En nuestra opinión, la articulación de los movimientos sociales críticos sería muy útil para recobrar la confianza de que transformar la sociedad es algo posible y necesario. Precisamente uno de los pilares del sistema actual es la enajenación de las conciencias que lleva a la pasividad política de la mayoría de la población, incluidos los sectores sociales más explotados, en España y a nivel mundial. La convergencia de la crítica y de propuestas imaginativas de intervención social podrían contribuir a la movilización de la población. Por ejemplo, el boicot general de los movimientos sociales a una determinada marca o a un determinado banco podría mostrar que en cuanto consumidores los ciudadanos podemos hacer frente al poder económico, SI SOMOS CAPACES DE CONVERGER. Y así en otros campos.

En el plano de la política, todos estamos de acuerdo en criticar el modelo imperialista-neoliberal que prevalece en el primer mundo, donde se encuadra España. Sin embargo, en nuestro debate se manifiestan dos sensibilidades sobre las que tendremos que seguir trabajando:

1. Para unos, sería ingenuo renunciar a los resortes políticos en vigor, que habría que aprovechar en beneficio de los oprimidos (sistemas de salud, educación, protección social, regulación de la economía, etc.). Se pone el ejemplo de varias democracias latinoamericanas (Venezuela, Bolivia, Ecuador…) que se han enfrentado al imperio y han desarrollado nuevas constituciones acordes a la sensibilidad de sus pueblos, sin renunciar al sistema de partidos y al poder central del Estado.

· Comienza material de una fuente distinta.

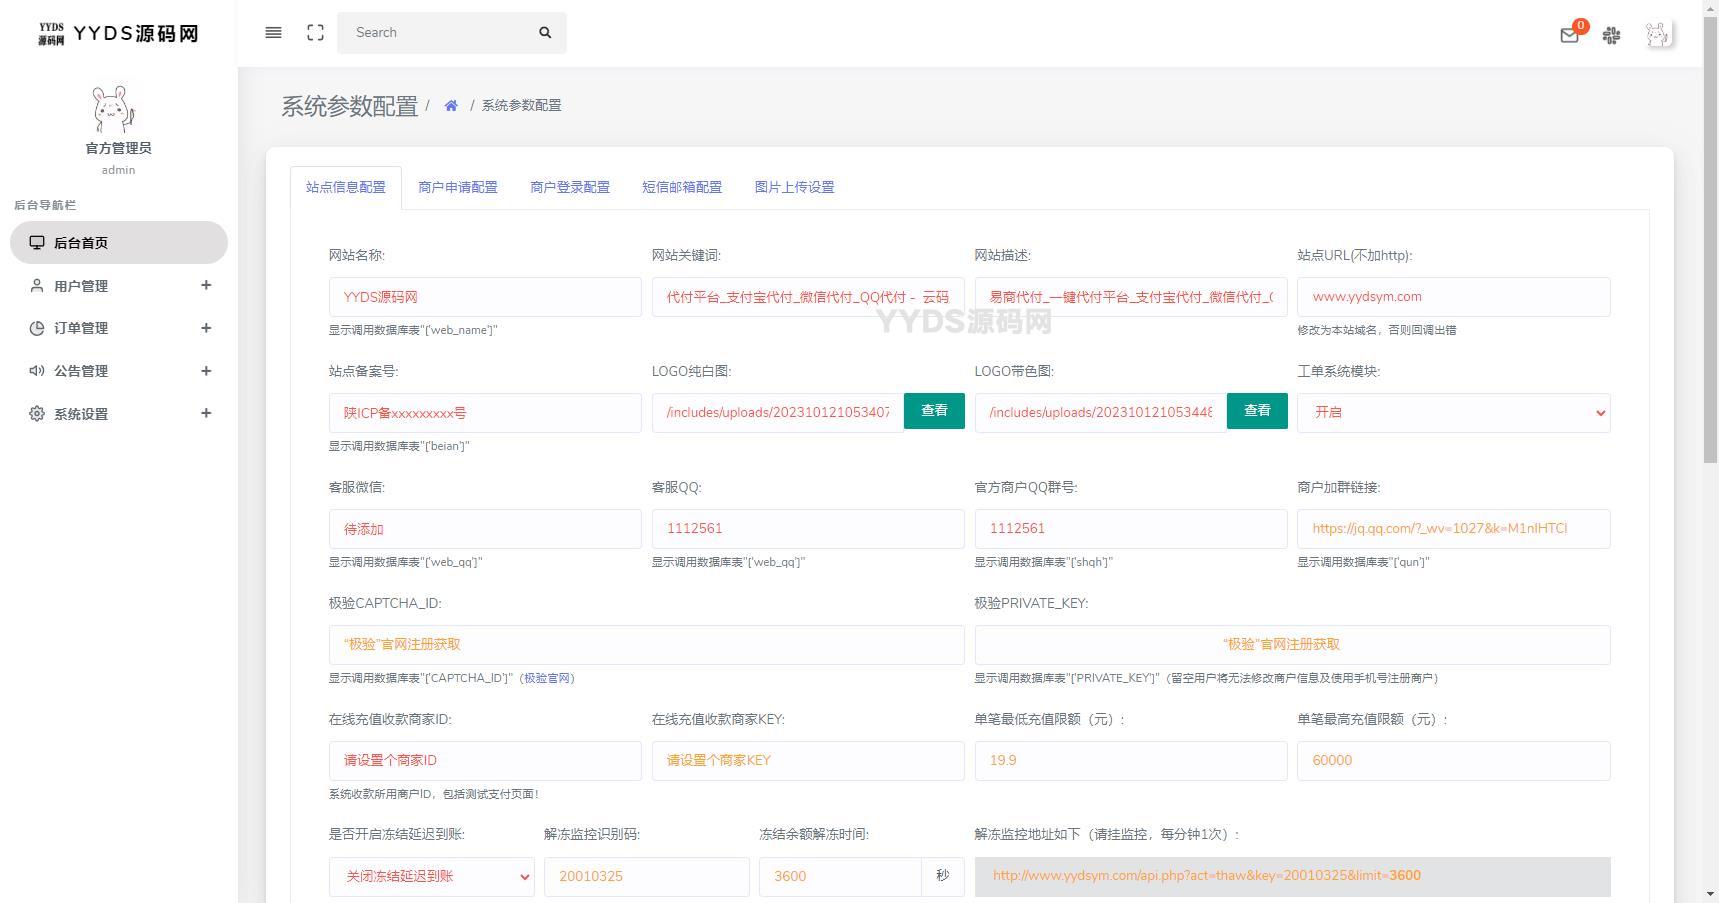This screenshot has height=903, width=1719.
Task: Click 查看 button for LOGO纯白图
Action: pyautogui.click(x=934, y=411)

2. Para otros, los movimientos sociales críticos deberían desarrollar nuevas herramientas, una nueva cultura política alternativa al sistema de partidos y de Estados centralizados, lo que sólo sería viable en el contexto de prácticas alternativas en otras esferas de la vida: en el trabajo, el consumo, la información, el ocio, los modelos de ahorro-inversión, etc. Los movimientos sociales, en toda su rica diversidad, deberían ser la punta de lanza de ese nuevo modelo de articulación política.

En cuanto a la Iglesia católica, denunciamos el sospechoso silencio de la jerarquía ante la actual crisis económica, a la vez que nos identificamos con la corriente profética-utópica de los seguidores de Jesús, cuya principal expresión en las últimas décadas ha sido la teología de la liberación. Nuestros referentes (Boff, Dussel, Comblin, Houtart…) van de la mano y animan los mismos foros antiglobalización que pensadores pertenecientes a otras tradiciones culturales (Wallerstein, Ramonet, Quijano, Soussa Santos…). Desde la “opción por los pobres” o la “socialización del poder” la apuesta común es buscar fórmulas nuevas que favorezcan el bienestar y el desarrollo libre y solidario de las personas y los pueblos, en armonía con la naturaleza.